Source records
---

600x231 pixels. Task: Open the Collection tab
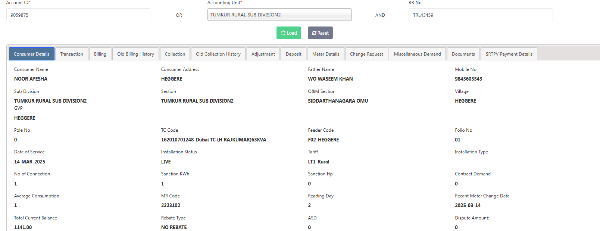coord(175,54)
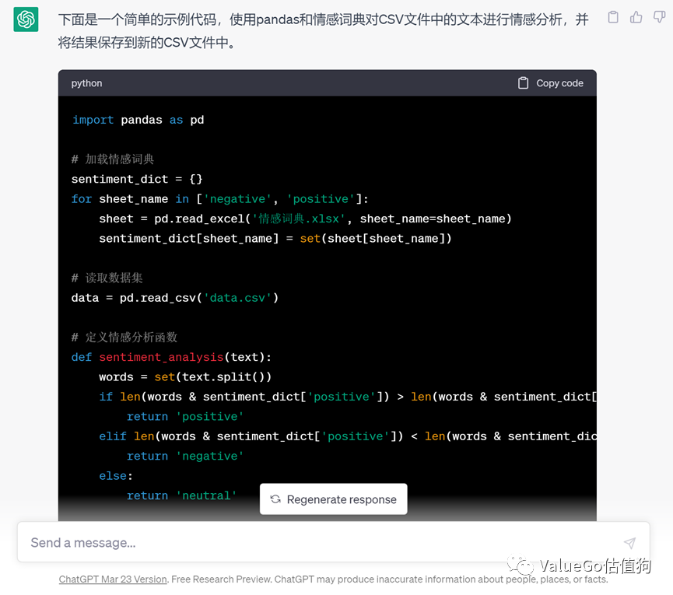Click the comment # 加载情感词典
Image resolution: width=673 pixels, height=595 pixels.
tap(113, 159)
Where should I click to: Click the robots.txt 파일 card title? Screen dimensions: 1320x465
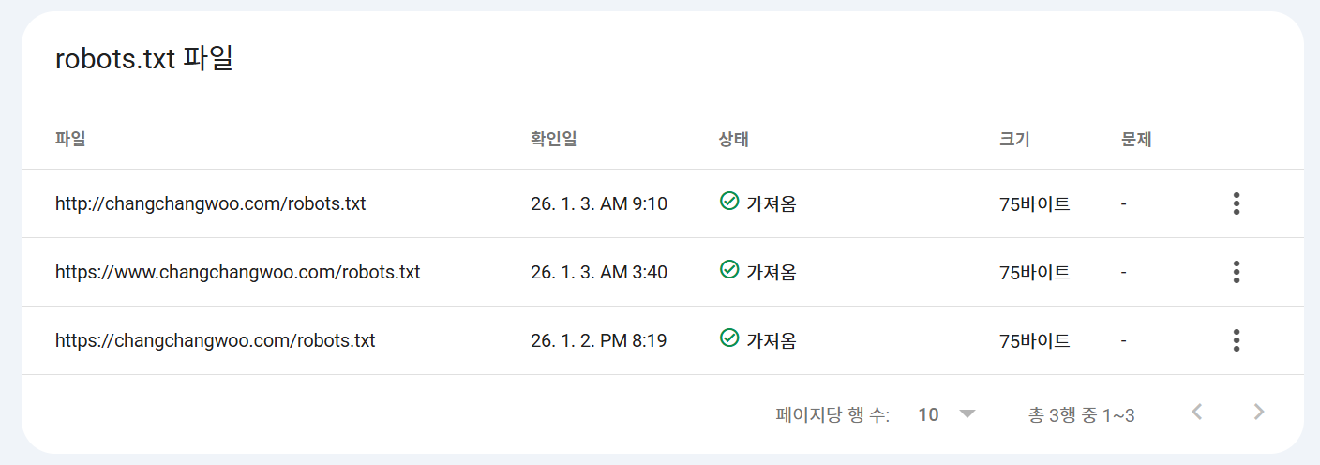click(144, 59)
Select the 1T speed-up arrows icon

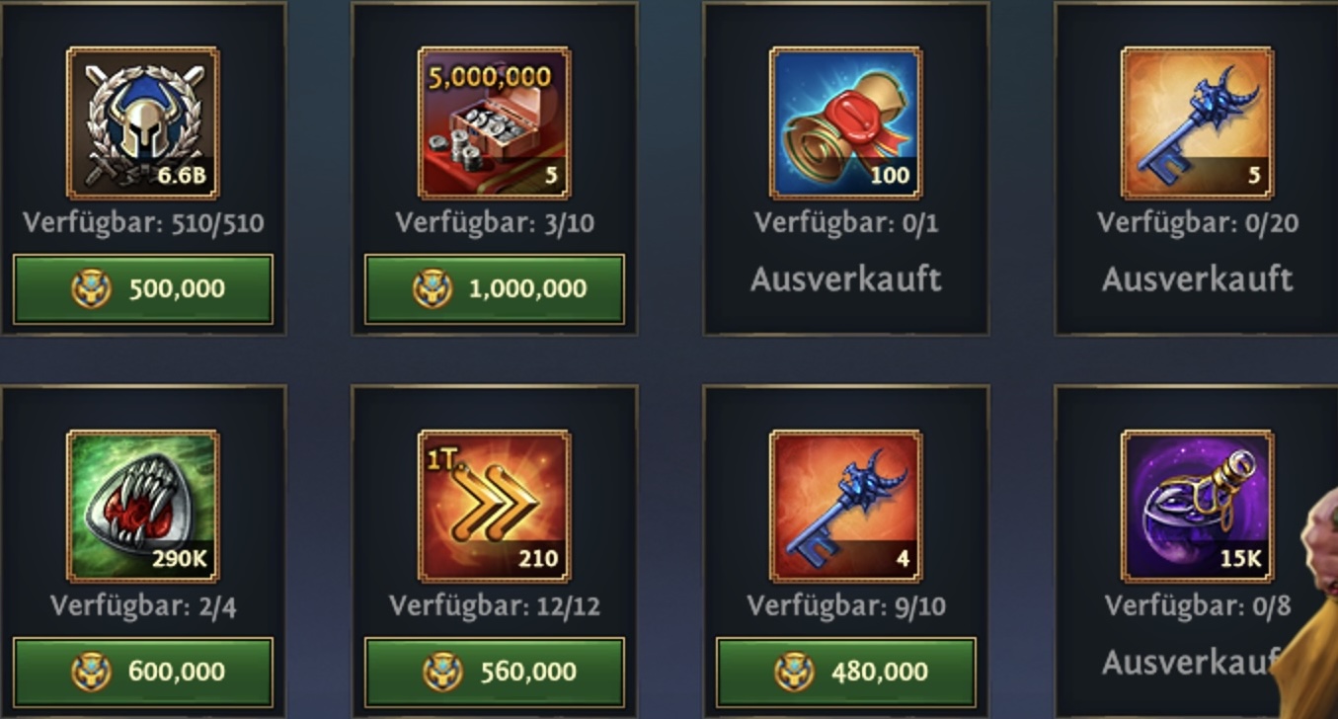click(x=495, y=506)
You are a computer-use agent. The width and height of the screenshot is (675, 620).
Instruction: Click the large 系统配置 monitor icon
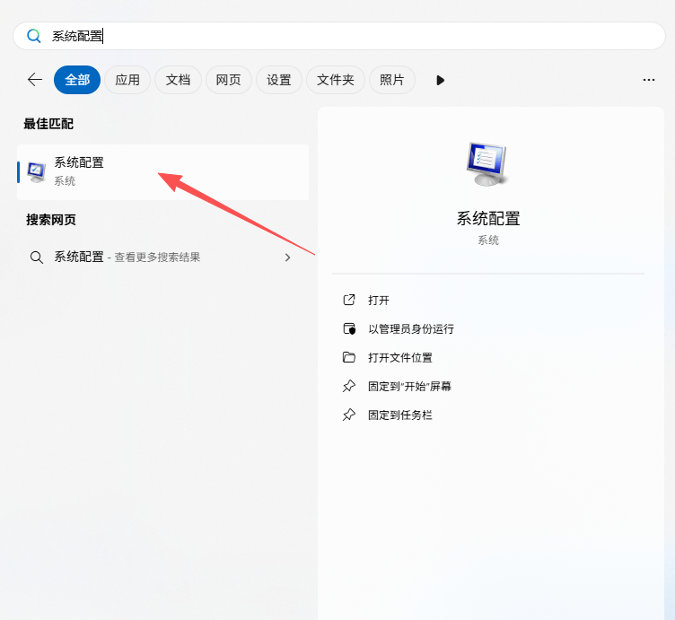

---

Assigned task >> Make a word-for-word copy of the records above, excluding all pictures.

Exercise result >>
600x231 pixels. Task: Open the Collection tab
coord(175,54)
Click the comment # 加载情感词典
Image resolution: width=673 pixels, height=595 pixels.
tap(113, 159)
Where should I click to: Click the robots.txt 파일 card title? Screen dimensions: 1320x465
click(144, 59)
Select the 1T speed-up arrows icon

click(x=495, y=506)
You are a computer-use agent. The width and height of the screenshot is (675, 620).
Instruction: Click the large 系统配置 monitor icon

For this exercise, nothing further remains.